* WHAT YOU ARE ASKED TO DO *
Down to the final character, output the records below as they stand.

^^^^

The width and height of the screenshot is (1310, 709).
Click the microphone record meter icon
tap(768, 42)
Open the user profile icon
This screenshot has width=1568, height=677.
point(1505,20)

^^^^

* ANSWER SPACE *
The width and height of the screenshot is (1310, 709).
Click the microphone record meter icon
tap(768, 42)
Open the user profile icon
This screenshot has width=1568, height=677.
point(1505,20)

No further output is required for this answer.